また、暗号資産市場は世界的にも個人だけでなく機関投資家の関心を集めており、日本でも「直接保有」だけでなく「制度商品としての暗号資産」に対する需要が一定程度あると考えられます。金融庁の資料では、暗号資産は投資対象として扱われる一方、詐欺や不正資金移転のリスクも指摘されており、制度整備は促進策と規制強化を同時に進める性格を持っています。
利用者側で確認したい3つの視点
1. 現物保有か、間接投資か
暗号資産投資信託は、価格連動商品としては便利でも、オンチェーンでBTCやETHを自分で保有する仕組みとは異なります。保有の自由度、送金の可否、自己管理の有無などが違うため、用途は分けて考える必要があります。
2. コストと制度
投資信託には、販売手数料や信託報酬がかかる場合があります。さらに、証券会社側がどのタイミングでどの商品を取り扱うかは制度次第で、現時点では「いつから、どの商品が、どの条件で」という点は未確定です。報道で示されたのは販売方針であり、即時の一般販売を意味するわけではありません。
3. リスクの所在
直接保有なら価格変動に加えて、秘密鍵管理や送金ミスのリスクがあります。間接商品では、価格変動リスクに加え、ファンドの運用方針や解約制限、追跡誤差など、別のリスクが加わります。金融庁も、投資家が暗号資産のリスクや商品性を十分理解したうえで、許容範囲内で投資することを前提に制度設計を進めています。
取引所中心の市場から、証券口座経由の市場へ
今回の動きが示しているのは、暗号資産が「一部の先進的な利用者のもの」から、「一般的な金融口座でも扱えるテーマ」へ移りつつあることです。すでに国内では、ステーブルコインや暗号資産関連の制度整備が進み、金融庁も暗号資産交換業者のサイバー対策や仲介制度の見直しを進めています。証券会社の参入は、その延長線上にある変化といえます。

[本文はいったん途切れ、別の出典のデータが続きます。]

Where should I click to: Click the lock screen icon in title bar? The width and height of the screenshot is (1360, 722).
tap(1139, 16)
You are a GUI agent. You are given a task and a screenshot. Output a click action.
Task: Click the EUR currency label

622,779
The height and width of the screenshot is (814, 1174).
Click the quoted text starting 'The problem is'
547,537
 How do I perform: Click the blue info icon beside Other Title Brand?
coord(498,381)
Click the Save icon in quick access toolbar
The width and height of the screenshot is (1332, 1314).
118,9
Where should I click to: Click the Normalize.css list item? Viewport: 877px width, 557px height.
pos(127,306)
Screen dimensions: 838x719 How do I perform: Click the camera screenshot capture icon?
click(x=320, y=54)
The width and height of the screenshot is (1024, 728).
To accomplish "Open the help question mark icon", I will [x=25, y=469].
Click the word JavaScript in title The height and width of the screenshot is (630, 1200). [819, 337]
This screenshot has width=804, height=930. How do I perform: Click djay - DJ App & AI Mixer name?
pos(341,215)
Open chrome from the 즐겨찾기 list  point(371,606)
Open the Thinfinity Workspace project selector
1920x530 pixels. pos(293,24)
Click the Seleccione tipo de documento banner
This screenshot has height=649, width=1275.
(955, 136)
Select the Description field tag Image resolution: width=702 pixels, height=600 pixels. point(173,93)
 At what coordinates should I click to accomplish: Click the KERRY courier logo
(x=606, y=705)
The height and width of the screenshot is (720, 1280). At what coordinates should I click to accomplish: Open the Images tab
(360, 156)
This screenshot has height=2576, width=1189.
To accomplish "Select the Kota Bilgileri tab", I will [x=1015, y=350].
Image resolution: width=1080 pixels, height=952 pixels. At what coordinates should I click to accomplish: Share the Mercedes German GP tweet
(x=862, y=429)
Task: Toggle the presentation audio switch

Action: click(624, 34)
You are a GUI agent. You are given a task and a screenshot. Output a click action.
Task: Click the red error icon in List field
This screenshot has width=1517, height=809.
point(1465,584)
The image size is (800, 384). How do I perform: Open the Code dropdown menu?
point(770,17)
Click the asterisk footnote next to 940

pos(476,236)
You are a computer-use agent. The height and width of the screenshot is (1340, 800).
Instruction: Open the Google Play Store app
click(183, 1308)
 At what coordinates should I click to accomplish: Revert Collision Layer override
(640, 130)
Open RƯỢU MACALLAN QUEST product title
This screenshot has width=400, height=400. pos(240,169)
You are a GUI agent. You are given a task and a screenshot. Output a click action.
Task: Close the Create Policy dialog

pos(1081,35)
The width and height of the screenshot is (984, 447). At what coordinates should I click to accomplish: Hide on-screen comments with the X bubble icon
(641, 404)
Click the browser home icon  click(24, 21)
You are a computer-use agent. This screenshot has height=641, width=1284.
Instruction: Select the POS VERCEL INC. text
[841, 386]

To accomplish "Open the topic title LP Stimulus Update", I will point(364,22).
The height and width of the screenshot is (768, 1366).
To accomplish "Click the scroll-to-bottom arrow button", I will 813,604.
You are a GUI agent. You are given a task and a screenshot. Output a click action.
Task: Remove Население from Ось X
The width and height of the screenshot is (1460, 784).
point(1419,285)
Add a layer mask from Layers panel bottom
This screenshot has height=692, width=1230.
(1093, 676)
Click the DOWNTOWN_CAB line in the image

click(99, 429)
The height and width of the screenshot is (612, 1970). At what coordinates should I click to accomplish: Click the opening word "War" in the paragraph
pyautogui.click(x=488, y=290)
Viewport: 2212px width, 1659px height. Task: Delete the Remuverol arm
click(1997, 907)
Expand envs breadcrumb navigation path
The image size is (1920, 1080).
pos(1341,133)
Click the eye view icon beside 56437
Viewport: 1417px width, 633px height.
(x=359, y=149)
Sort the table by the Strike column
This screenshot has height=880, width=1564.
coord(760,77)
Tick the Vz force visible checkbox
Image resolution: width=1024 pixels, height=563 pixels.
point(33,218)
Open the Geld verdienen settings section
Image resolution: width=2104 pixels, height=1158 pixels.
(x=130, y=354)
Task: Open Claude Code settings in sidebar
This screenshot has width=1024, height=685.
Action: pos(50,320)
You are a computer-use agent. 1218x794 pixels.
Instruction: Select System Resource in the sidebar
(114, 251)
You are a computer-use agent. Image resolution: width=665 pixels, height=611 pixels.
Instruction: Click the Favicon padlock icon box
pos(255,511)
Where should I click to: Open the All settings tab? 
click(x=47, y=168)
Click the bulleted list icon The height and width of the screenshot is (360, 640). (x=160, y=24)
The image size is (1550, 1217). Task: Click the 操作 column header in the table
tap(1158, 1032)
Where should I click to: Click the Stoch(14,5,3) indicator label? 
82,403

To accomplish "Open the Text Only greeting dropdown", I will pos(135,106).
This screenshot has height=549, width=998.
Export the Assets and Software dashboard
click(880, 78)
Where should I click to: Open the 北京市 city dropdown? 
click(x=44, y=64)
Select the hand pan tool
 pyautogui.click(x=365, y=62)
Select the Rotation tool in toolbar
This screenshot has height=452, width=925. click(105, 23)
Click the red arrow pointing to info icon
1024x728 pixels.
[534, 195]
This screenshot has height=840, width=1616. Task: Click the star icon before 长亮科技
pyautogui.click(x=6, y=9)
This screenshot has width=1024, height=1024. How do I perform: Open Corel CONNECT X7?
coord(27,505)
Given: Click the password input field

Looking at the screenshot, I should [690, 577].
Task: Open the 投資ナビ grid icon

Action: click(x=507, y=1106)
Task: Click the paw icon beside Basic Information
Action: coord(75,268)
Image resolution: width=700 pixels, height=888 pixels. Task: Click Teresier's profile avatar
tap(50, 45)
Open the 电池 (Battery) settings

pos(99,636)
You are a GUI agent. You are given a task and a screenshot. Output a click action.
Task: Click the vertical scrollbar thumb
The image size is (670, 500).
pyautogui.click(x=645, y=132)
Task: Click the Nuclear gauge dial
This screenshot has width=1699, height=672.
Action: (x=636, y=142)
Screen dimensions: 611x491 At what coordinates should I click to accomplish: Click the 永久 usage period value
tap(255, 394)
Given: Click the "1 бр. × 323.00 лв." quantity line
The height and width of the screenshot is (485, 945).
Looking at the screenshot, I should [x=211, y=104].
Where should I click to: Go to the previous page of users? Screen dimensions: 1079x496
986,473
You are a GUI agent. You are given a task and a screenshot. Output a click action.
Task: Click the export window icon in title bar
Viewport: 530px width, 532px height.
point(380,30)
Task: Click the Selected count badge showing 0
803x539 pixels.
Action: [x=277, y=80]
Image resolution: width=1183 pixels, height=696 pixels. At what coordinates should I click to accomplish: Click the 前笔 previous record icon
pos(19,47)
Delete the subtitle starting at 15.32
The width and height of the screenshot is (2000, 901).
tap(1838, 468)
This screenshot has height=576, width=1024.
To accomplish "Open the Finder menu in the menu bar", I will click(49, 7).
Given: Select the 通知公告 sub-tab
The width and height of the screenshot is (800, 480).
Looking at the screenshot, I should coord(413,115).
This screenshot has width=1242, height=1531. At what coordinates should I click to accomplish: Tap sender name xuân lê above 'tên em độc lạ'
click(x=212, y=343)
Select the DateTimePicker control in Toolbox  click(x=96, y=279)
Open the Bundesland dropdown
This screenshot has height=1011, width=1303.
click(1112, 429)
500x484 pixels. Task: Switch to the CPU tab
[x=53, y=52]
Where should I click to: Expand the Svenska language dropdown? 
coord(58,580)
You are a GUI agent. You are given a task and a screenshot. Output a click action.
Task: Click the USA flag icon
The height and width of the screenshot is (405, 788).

ただし、利便性が増すほど、商品を「暗号資産っぽい金融商品」として安易に捉えることのリスクも高まります。何に連動し、どの制度の下で販売され、どんなコストと制約があるのかを確認する姿勢が重要です。暗号資産の制度化は進みつつありますが、投資判断そのものは引き続き個別商品ベースで見る必要があります。
まとめ
SBI証券と楽天証券の販売方針は、暗号資産が証券口座の中に入り込む可能性を示した象徴的なニュースです。もっとも、現時点では制度整備の途中段階であり、実際の商品内容や取扱開始時期は今後の制度と各社の判断次第です。読者としては、「BTCやETHにアクセスしやすくなるか」という期待だけでなく、「現物保有とどう違うのか」「どんなリスクが増えるのか」を冷静に見ておくことが大切です。